In January, Nemertes Research published a new report entitled, Solid Customer Experience Relies on Well-Managed Communications, and I wrote a blog drawing on one of that paper's main points, being UCC performance management is a vital component in the successful deployment of a company's UCC strategy.
Interestingly, the sub-heading to the Nemertes report read, “UCC Performance Management Key to Success for Internal and External Customers,” and it's internal customers who I'd like to focus on today.
In the broader enterprise environment, not just within global technology companies like ours, the future of work continues to be one of the hottest topics available for discussion. However, it's clear that UCC is going to be a defining driver of that discussion, particularly for the employees of unified communications solution providers.
Generation Y, now more popularly-described as Millennials, are now the largest segment in the US workforce. The often-cited traits of Millennials include being keen to work, being team-oriented, wanting to make a difference, being tech-savvy, valuing work-life balance, but also being job-hoppers.
The Millennial employees who change companies usually do so because of misalignment of values between themselves and their employer, which causes them to disengage. A Gallup State of the Global Workplace report found over 70% of US workers were not engaged at work, at a cost of up to $550 billion in lost productivity. The report also identified firms with high employee engagement had 21% higher productivity.
So forward-thinking companies should be looking to improve their internal customer experience (ICX) in order to improve their external customer experience (CX).
UCC and UCC performance management are vital cogs in building positive ICX.
We've all worked in roles where a poorly performing communications system has prevented us achieving an outcome we wanted.
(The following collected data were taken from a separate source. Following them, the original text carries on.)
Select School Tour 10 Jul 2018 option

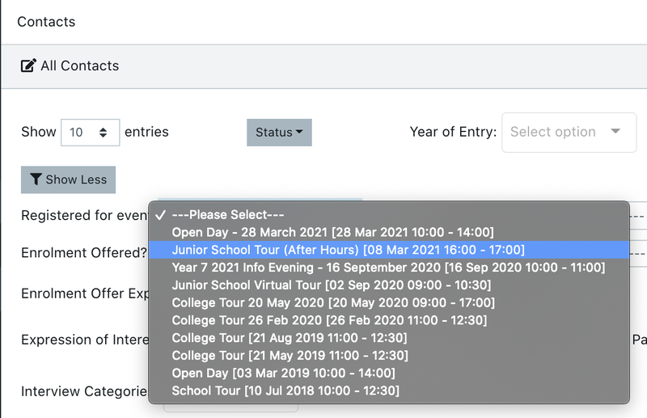(285, 391)
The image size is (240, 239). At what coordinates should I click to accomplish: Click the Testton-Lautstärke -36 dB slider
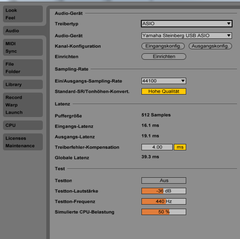click(164, 191)
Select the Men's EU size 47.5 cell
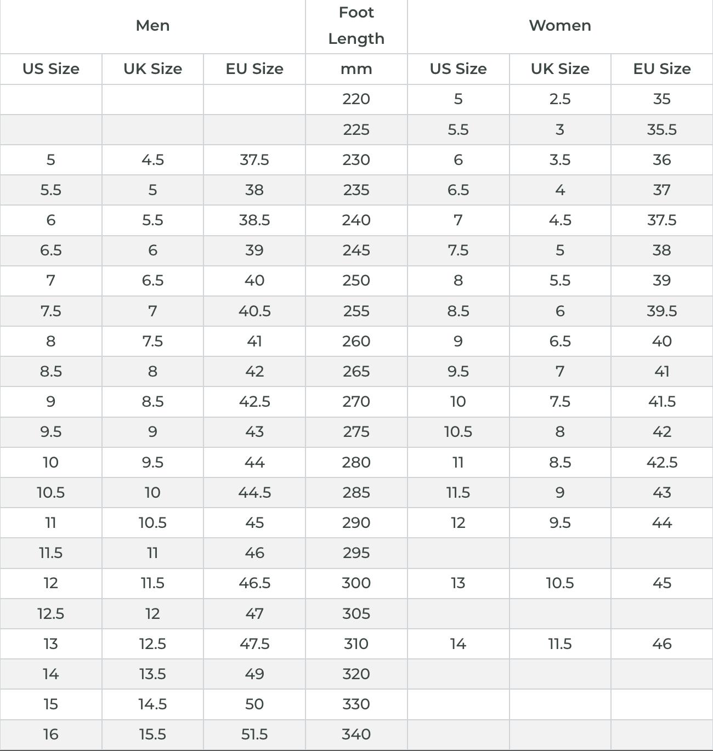Screen dimensions: 713x751 coord(254,644)

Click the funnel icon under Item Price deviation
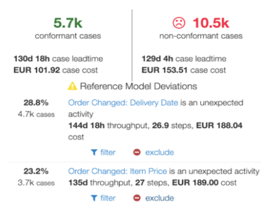click(94, 198)
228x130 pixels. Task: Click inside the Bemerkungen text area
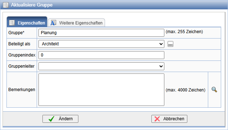[101, 90]
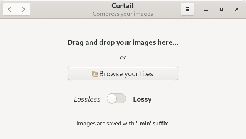Click the 'Images are saved with' note

105,124
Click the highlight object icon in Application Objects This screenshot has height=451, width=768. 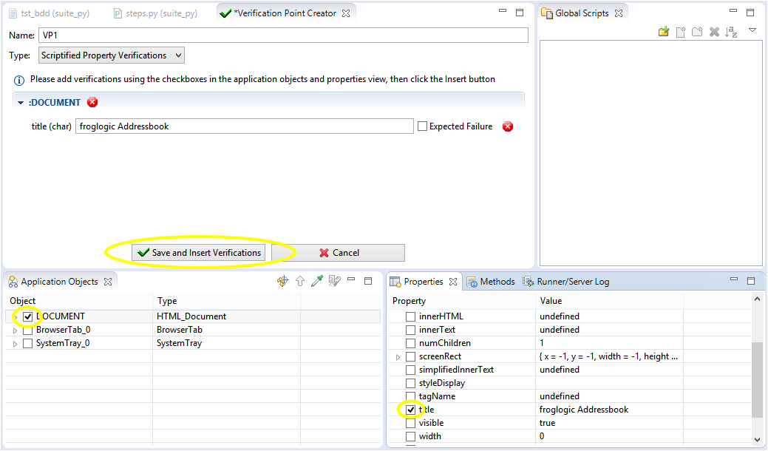[x=334, y=281]
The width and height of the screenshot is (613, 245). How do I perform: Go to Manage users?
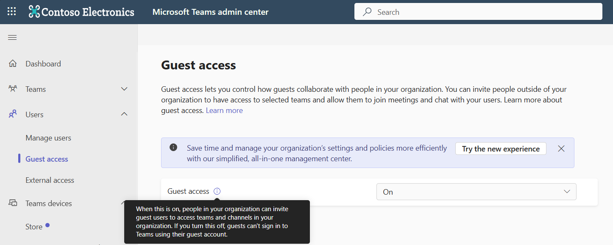tap(48, 138)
It's extremely frustrating for an employee whose only intention is to please their customer. So if a unified communications as a service (UCaaS) providing employer isn't focused on maintaining uptime, delivering high-quality sound and video, and troubleshooting via proactive root-cause analysis, they are going to disappoint not one, but two customers. The external customer and the internal customer.
Employee mobility, collaboration and flexibility is becoming ever more important. Nemertes' 2018-2019 study of 653 global technology firms found almost all use UCC in their technology strategy, designed to promote improved engagement, collaboration and productivity. Thus, performance management of a UCC environment, using software like IR Prognosis, is absolutely critical to service delivery of the internal customer experience.
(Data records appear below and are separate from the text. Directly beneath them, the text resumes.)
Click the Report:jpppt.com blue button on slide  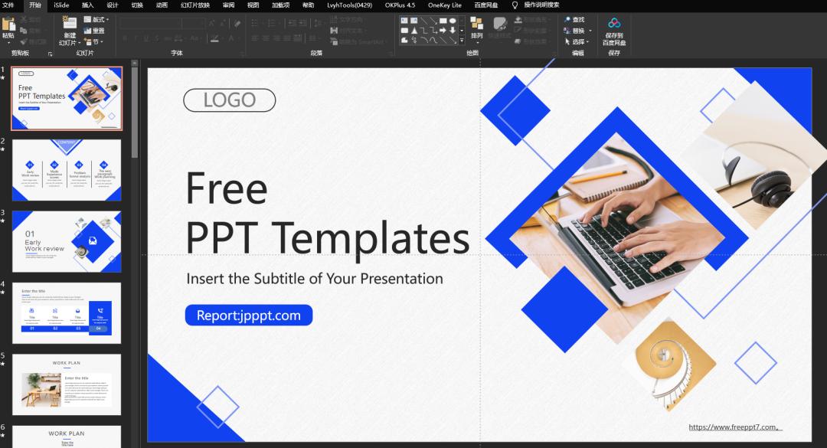click(x=248, y=316)
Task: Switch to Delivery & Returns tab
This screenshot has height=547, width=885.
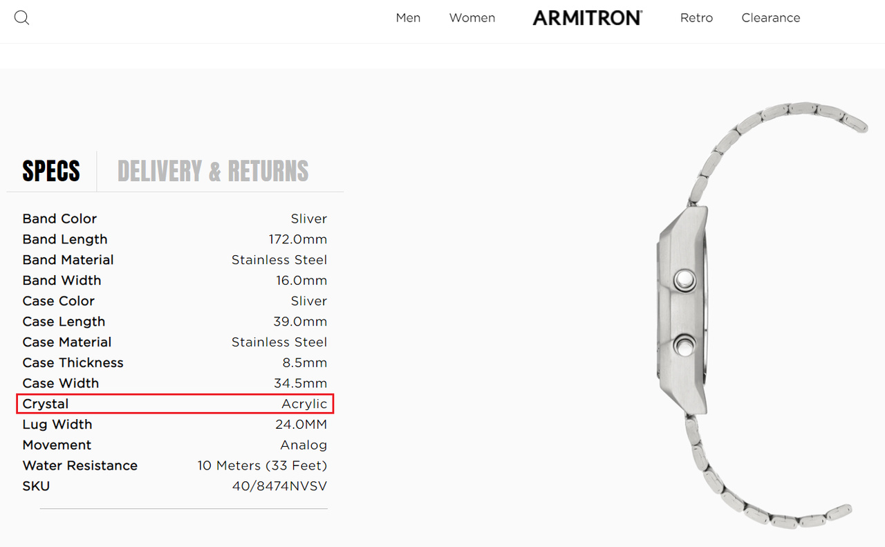Action: (213, 171)
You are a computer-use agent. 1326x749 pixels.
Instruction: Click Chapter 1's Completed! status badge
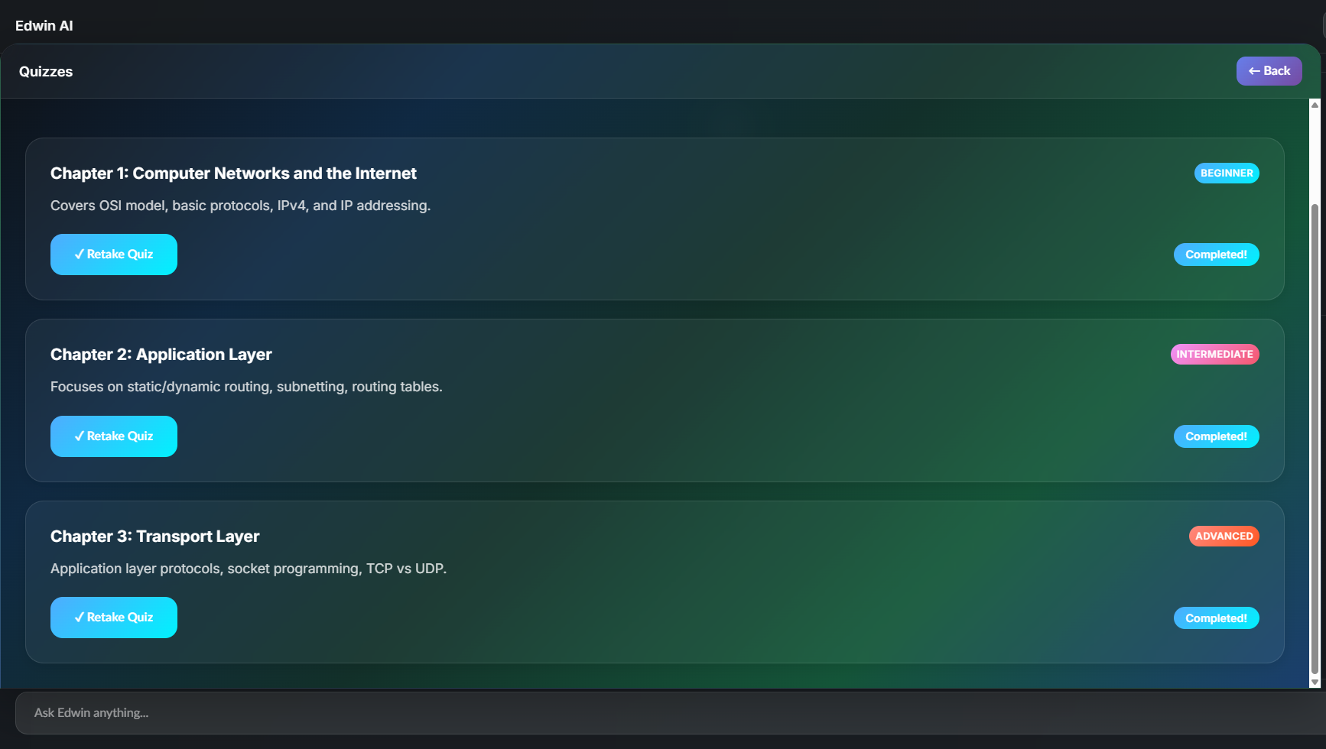pos(1216,255)
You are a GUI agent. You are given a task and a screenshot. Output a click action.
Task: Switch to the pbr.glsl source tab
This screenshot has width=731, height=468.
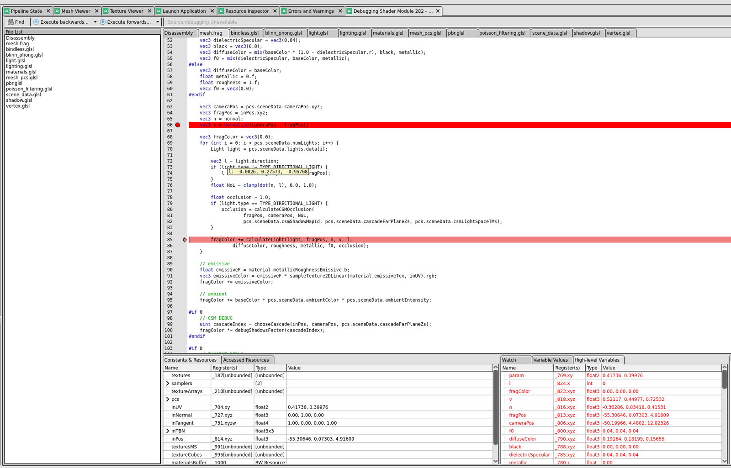tap(456, 33)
85% of the firms in the Nemertes study have developed, or are developing a DCX strategy to improve external customer satisfaction (CSAT) ratings. It would be fascinating if we knew how many were equally concerned about ICX.
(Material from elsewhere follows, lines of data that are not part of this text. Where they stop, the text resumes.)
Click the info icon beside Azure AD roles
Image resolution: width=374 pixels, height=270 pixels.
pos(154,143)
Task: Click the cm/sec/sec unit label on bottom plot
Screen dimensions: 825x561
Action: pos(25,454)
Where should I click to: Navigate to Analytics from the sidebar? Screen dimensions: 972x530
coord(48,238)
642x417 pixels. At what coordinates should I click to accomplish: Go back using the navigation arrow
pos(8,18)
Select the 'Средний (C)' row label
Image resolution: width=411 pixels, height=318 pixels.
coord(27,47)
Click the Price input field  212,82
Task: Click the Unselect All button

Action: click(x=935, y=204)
Nemertes' survey did include the percentage of firms using UCC performance management tools. That being 61%. For those who have deployed UCC without performance management tools, the improvement to employee productivity is 16%. When performance management is deployed, particularly using multi-vendor tools like IR Prognosis, the ability to monitor an entire UCC ecosystem, proactively determine root cause, and perform remote troubleshooting, lifts employee productivity improvement to 21%.
UCC performance management tools do deliver better internal customer outcomes, which logically implies higher employee engagement and retention. Further, it's not difficult to find reams of work pointing to just how important employee retention is to the bottom-line. UCaaS combined with UCC performanance management tools are a real option to address the issues faced by companies relating to employee productivity and just as importantly, their job satisfaction.